From 1991 to 1993, FNA acquired three more chocolate brands and opened of their first retail outlet, FNA Chocolate Boutique. Loo Lip Giam, current Group chief executive officer and husband of Esther Loo, joined the company in 1994. FNA Chocolate Boutique was renamed The Cocoa Trees in 2000.

In 2003, FNA received an investment sum of $5 million from ABR Holdings, which also owns the Swensen's ice cream franchise, and its partners. ABR Holdings sold their shares in 2012. In 2014, FNA received an undisclosed amount of investment from Heliconia Capital Management, an investment arm of Temasek Holdings. FNA plans to expand the chain abroad.

FNA's Regional Distribution (Travel Retail) Division has established a Pan-Asian distribution network. The Cocoa Trees has branches and outlets operating out of China, Hong Kong, India, Korea, the Maldives, Malaysia and Taiwan. The company also owns Cocoa and Co. and Choc Spot.

== Retail stores ==

Choc Spot and Cocoa & Co. are retail stores set up by The Cocoa Trees to target sub-urban malls in Singapore. Choc Spot stores are located at West Mall, Bedok Mall, Nex, Sembawang Shopping Centre, West Gate, Compass Point (Grand Final). Cocoa & Co operates five outlets in Singapore Changi Airport, selling candies and chocolates.

M&M's World Stores are also operated at Singapore Changi Airport terminals, supplying clothing and other goods branded with M&M's mascots and logos. In October 2011, FNA, Mars, Incorporated International Travel Retail (ITR) and Changi Airport Group (CAG) opened a 40-square metre M&M's store at Singapore Changi Airport's Terminal 1. In the following year, the group opened its flagship store at Changi Airport's Terminal 2 departure transit lounge.

== Subsidiaries ==

Hydro Style, founded in 2004 is Singapore's largest importer and distributor of designer European kitchen and bathroom supplies. Interiors Affairs, the retail arm of Hydro Style, was launched in 2010. Interiors Affairs sells the products carried by Hydro Style in its showroom.

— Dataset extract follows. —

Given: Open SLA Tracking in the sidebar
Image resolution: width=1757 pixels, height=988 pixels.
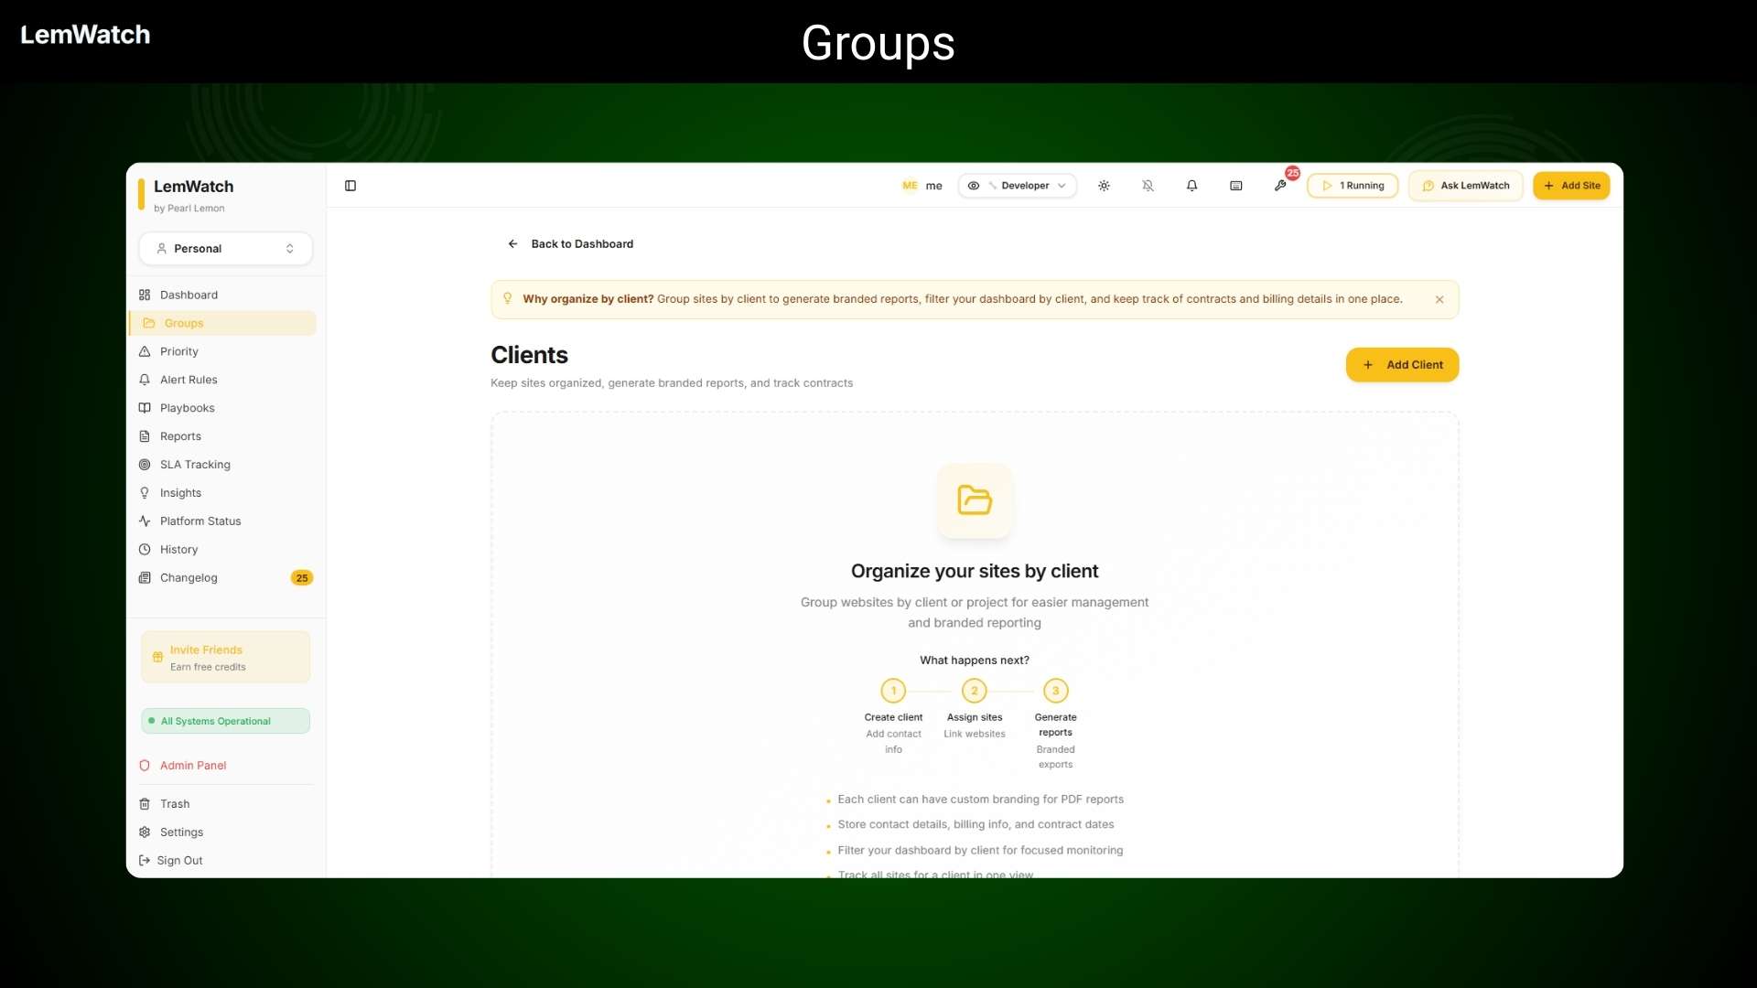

Established in 2004, Global Vintage Network Pte. Ltd is a subsidiary company of FNA, and distributes wines in the region.

== Philanthropic work ==

The Cocoa Trees Endowed Bursary was established in 2014. The bursary aims to provide financial aid to undergraduates from the School of Economics at the Singapore Management University (SMU). Three bursaries are awarded per year.